--- STATED GOAL 1 ---
In the blog post about fluorescent bulbs, what kind of switch do most fluorescent light bulbs not work with?

Wednesday, November 19, 2008

Fluorescent Bulbs - Dimmers and Mercury

Back in April 2007 I did a brief post on moving to fluorescent light bulbs. We've been changing to the fluorescent bulbs as the old ones burn out. But the one over our kitchen table burned out pretty fast. I thought they were supposed to last longer. Well, I put in a new new. Several days later as I was sitting at the table, there was a poof sound and the light went out.

I mentioned this to someone who does maintenance stuff and it came out that most fluorescent light bulbs DO NOT work with dimmer switches. So I started looking for fluorescents that are ok for dimmer switches. Costco didn't have them. Fred Meyer didn't have them. I called Lowe's. They had them. But I couldn't find them. A very nice sales woman was sure she had seen them, but she didn't seem to have any more knowledge about where they were than I did. She asked another salesperson who said they were "right here" but a women had bought them all and was headed to Wasilla to buy all the ones they had.

I thought that a bit weird, but who was I to question him. The nice saleswoman took me to the info counter where the lady shrugged her shoulders. "I'll look it up in the computer for you if you have a few minutes" the nice salesperson said. I wandered to
the garden shop and when I came back with some cyclamen (pink) and kalenchoe (yellow,) she was waiting for me just around the corner from where we were looking. The whole end of the shelf was dimmable fluorescents.

--- DATA ROWS ---
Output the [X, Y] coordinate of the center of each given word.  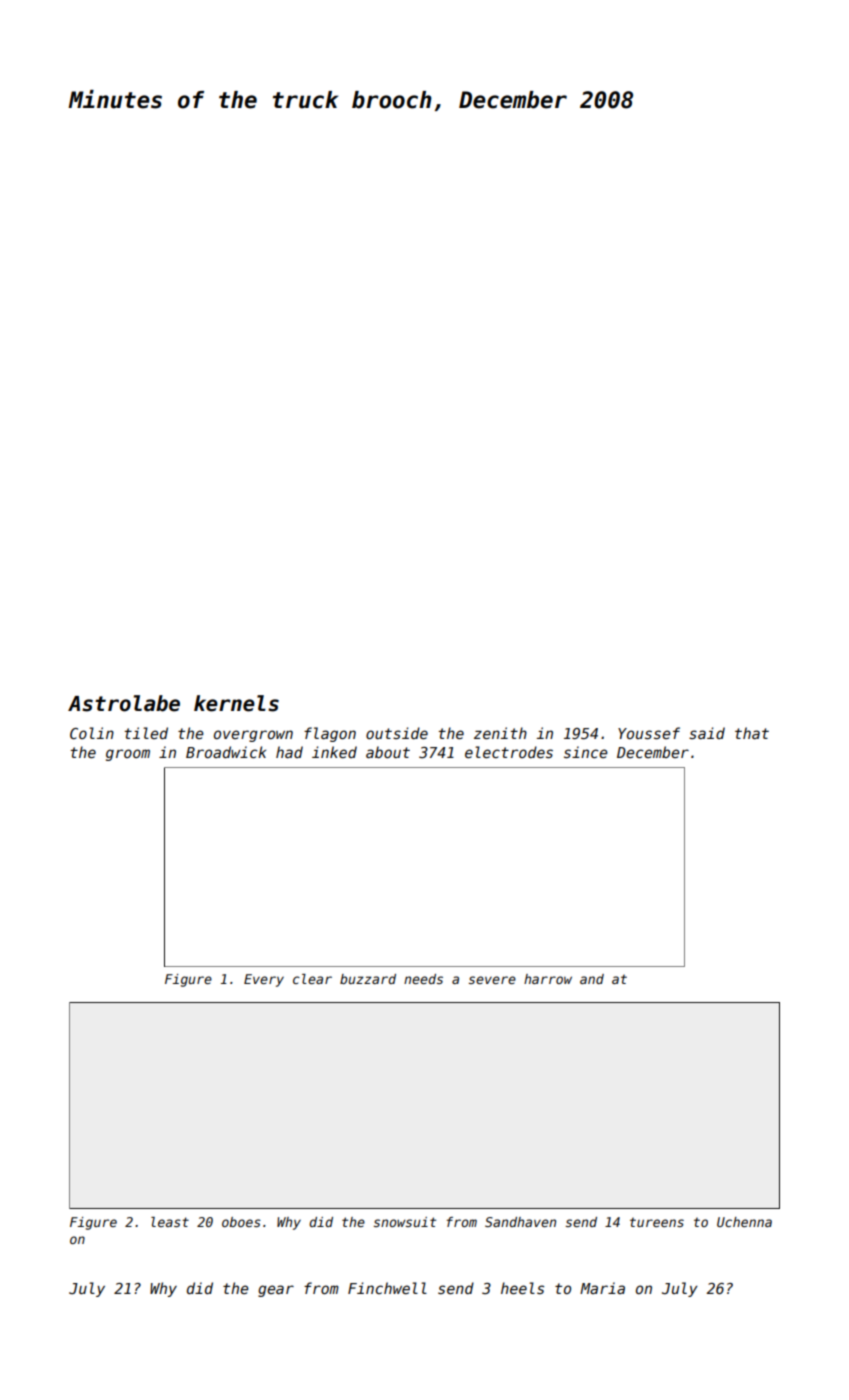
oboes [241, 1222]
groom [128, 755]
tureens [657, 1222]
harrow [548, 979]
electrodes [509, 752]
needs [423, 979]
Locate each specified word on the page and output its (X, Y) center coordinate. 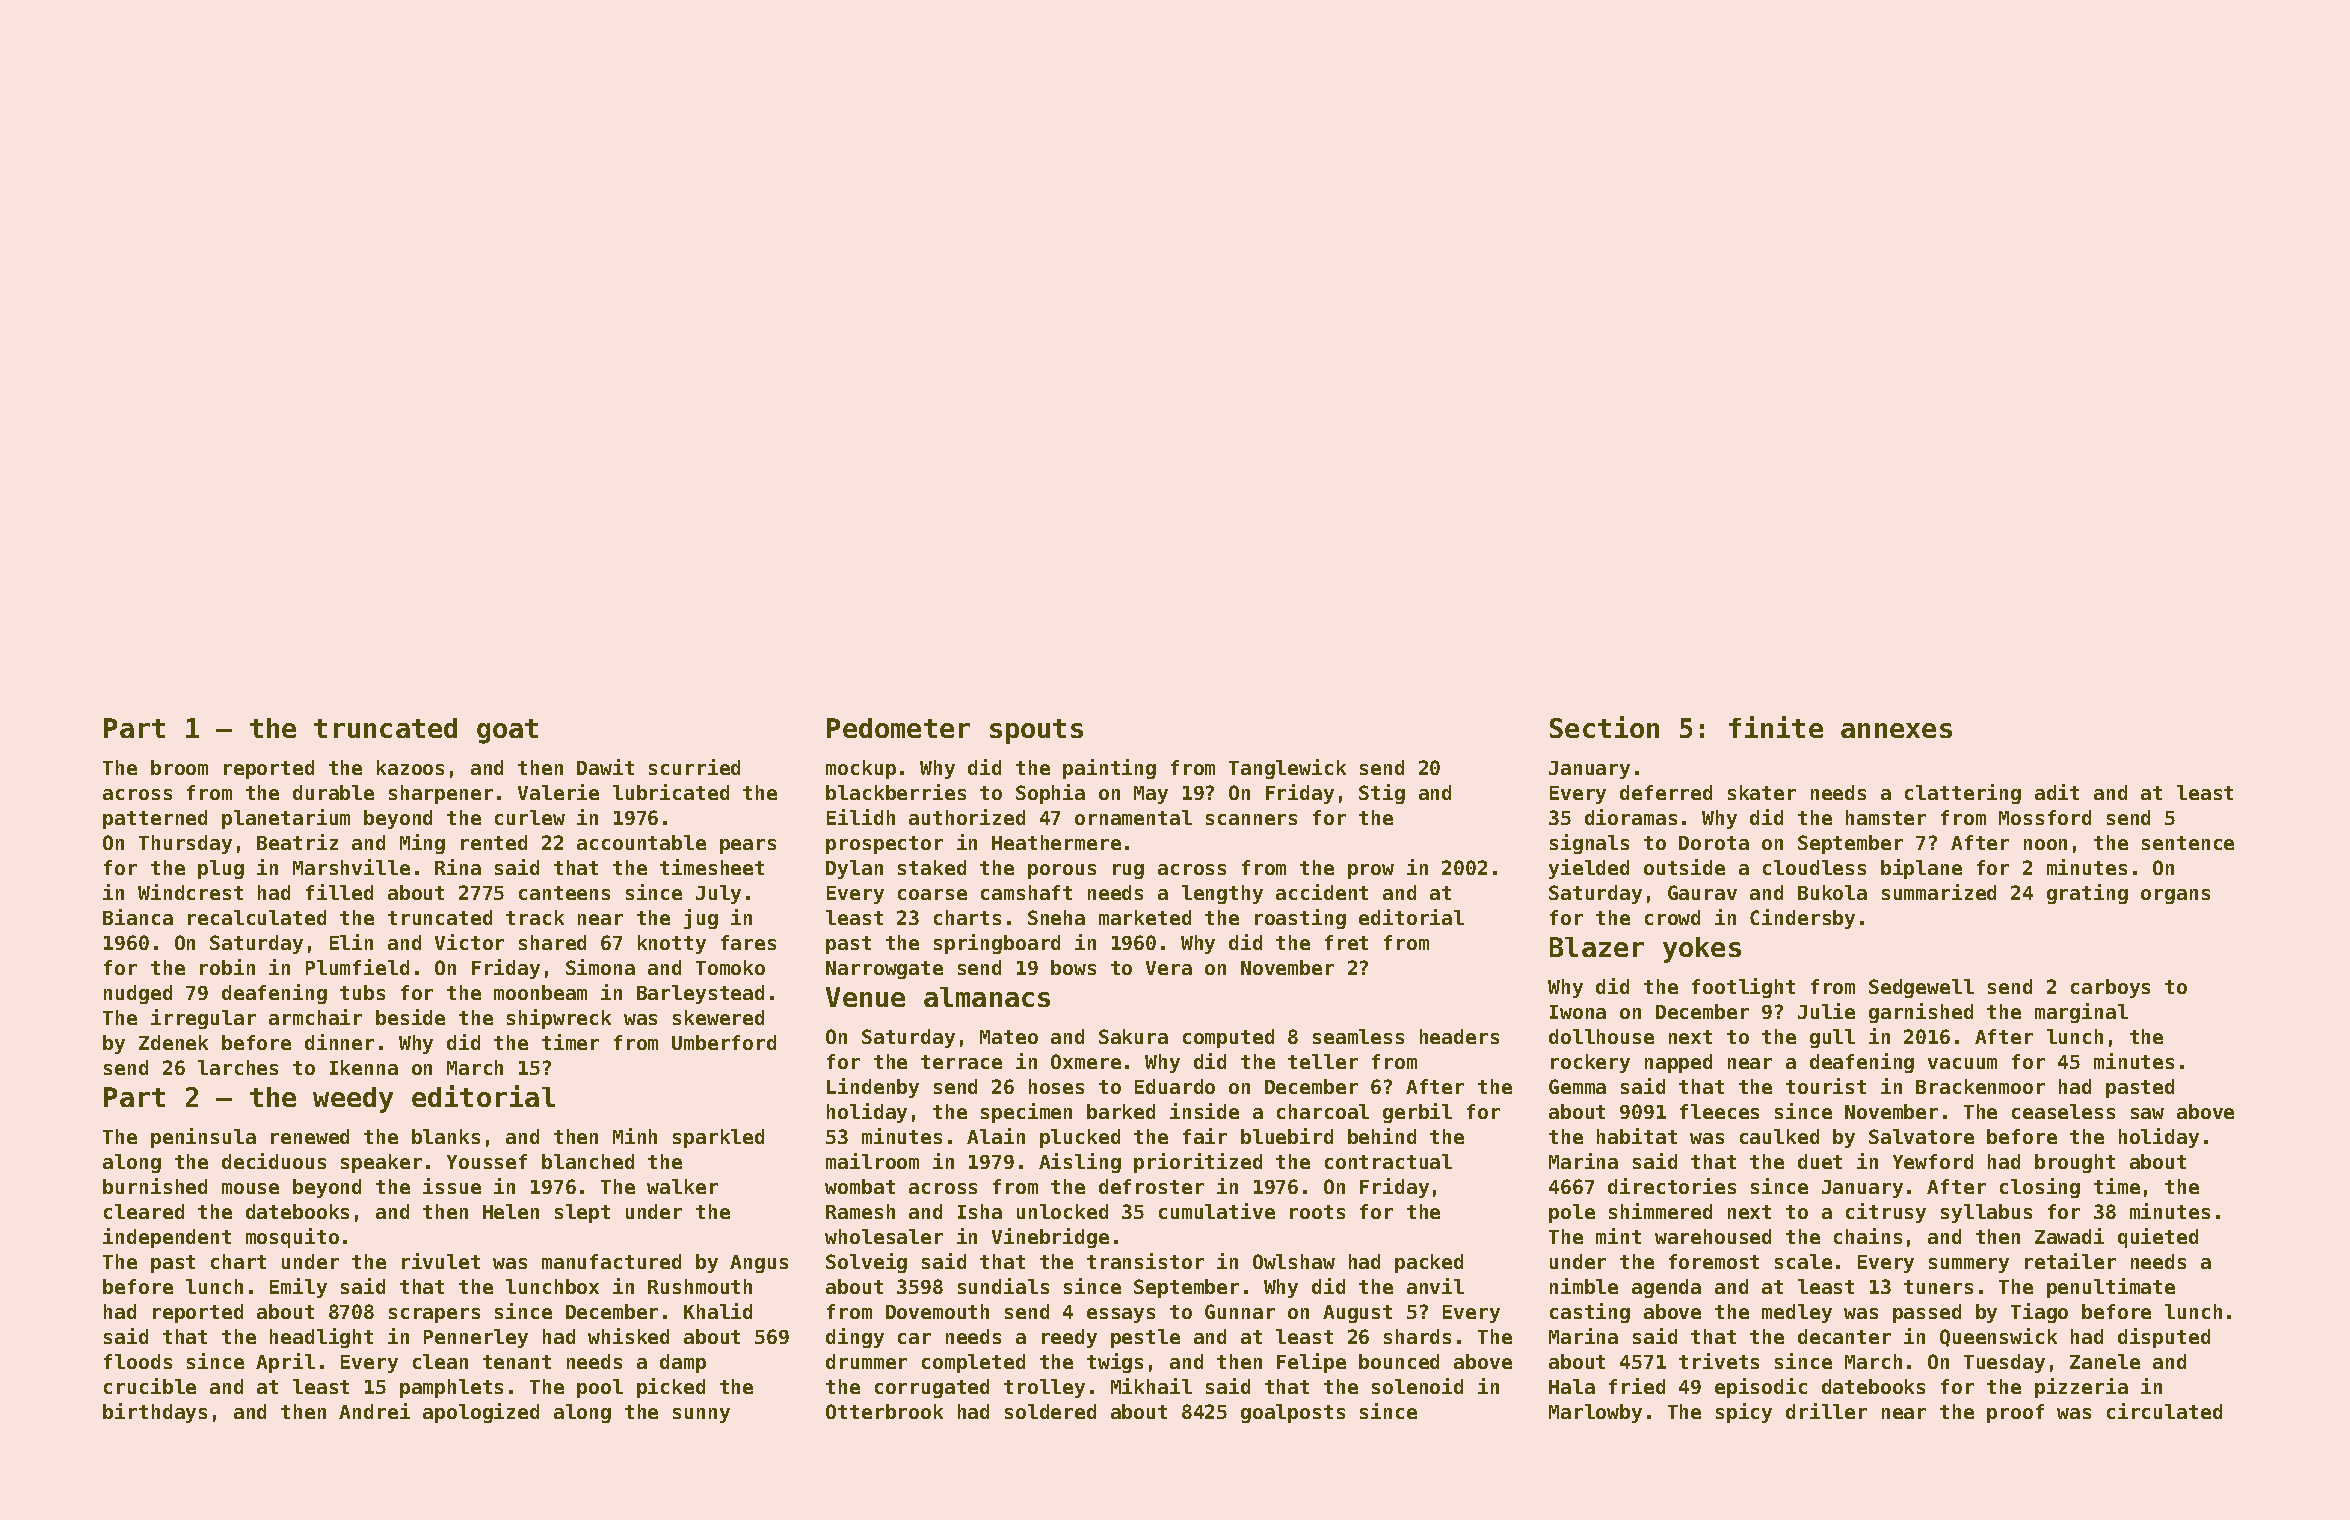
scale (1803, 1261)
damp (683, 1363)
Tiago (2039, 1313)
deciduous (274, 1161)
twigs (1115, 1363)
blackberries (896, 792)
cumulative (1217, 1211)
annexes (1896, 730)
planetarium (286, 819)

--- STATED GOAL 2 ---
Please convert the entries from the line with "damp (683, 1363)" through the last line of the entries into a Markdown table with two columns, Row and Line, numbering each row and leaving out blank lines.

--- RESULT 1 ---
Dimmer switches.

--- RESULT 2 ---
| Row | Line |
|---|---|
| 1 | damp (683, 1363) |
| 2 | Tiago (2039, 1313) |
| 3 | deciduous (274, 1161) |
| 4 | twigs (1115, 1363) |
| 5 | blackberries (896, 792) |
| 6 | cumulative (1217, 1211) |
| 7 | annexes (1896, 730) |
| 8 | planetarium (286, 819) |